### What the task requires
Reproduce exactly the lines below, starting with the line that contains "The width and height of the screenshot is (922, 540)." and ending with the last line of the records, both included, and nothing else.

### Source material
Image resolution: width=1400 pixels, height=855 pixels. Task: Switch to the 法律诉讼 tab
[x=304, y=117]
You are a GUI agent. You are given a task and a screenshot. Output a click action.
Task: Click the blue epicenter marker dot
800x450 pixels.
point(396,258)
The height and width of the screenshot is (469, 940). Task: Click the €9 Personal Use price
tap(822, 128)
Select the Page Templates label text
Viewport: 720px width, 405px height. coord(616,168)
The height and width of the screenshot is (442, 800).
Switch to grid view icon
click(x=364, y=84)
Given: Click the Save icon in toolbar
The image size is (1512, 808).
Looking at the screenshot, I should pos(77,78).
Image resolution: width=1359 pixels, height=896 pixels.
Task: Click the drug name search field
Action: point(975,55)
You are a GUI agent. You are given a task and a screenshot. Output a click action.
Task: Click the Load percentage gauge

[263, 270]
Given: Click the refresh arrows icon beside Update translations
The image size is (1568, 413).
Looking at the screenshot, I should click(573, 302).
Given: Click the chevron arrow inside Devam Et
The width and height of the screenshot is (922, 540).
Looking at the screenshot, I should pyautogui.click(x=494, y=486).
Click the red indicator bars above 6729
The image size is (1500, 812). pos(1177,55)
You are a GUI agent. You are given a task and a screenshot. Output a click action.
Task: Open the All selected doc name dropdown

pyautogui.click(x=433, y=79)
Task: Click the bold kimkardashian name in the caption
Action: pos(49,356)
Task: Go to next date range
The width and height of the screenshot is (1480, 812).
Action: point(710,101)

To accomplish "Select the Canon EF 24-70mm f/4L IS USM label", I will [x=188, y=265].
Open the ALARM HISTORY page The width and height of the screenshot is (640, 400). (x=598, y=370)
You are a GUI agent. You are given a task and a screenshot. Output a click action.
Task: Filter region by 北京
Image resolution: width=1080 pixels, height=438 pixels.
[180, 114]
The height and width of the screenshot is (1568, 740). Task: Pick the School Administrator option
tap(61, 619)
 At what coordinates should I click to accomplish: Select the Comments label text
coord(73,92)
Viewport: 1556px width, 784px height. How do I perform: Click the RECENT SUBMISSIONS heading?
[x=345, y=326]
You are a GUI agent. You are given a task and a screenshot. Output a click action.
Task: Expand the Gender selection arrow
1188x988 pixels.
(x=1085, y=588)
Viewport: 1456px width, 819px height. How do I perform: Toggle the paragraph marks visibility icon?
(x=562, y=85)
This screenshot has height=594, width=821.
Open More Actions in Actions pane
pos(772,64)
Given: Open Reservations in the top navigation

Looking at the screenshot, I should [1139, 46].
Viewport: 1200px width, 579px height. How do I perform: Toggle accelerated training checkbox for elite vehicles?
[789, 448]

### Exercise response
The width and height of the screenshot is (922, 540).
Looking at the screenshot, I should pyautogui.click(x=494, y=486).
Click the red indicator bars above 6729
The image size is (1500, 812). pos(1177,55)
You are a GUI agent. You are given a task and a screenshot. Output a click action.
Task: Open the All selected doc name dropdown

pyautogui.click(x=433, y=79)
Task: Click the bold kimkardashian name in the caption
Action: pos(49,356)
Task: Go to next date range
The width and height of the screenshot is (1480, 812).
Action: point(710,101)

To accomplish "Select the Canon EF 24-70mm f/4L IS USM label", I will [x=188, y=265].
Open the ALARM HISTORY page The width and height of the screenshot is (640, 400). (x=598, y=370)
You are a GUI agent. You are given a task and a screenshot. Output a click action.
Task: Filter region by 北京
Image resolution: width=1080 pixels, height=438 pixels.
[180, 114]
The height and width of the screenshot is (1568, 740). Task: Pick the School Administrator option
tap(61, 619)
 At what coordinates should I click to accomplish: Select the Comments label text
coord(73,92)
Viewport: 1556px width, 784px height. How do I perform: Click the RECENT SUBMISSIONS heading?
[x=345, y=326]
You are a GUI agent. You are given a task and a screenshot. Output a click action.
Task: Expand the Gender selection arrow
1188x988 pixels.
(x=1085, y=588)
Viewport: 1456px width, 819px height. How do I perform: Toggle the paragraph marks visibility icon?
(x=562, y=85)
This screenshot has height=594, width=821.
Open More Actions in Actions pane
pos(772,64)
Given: Open Reservations in the top navigation

Looking at the screenshot, I should [1139, 46].
Viewport: 1200px width, 579px height. How do I perform: Toggle accelerated training checkbox for elite vehicles?
[789, 448]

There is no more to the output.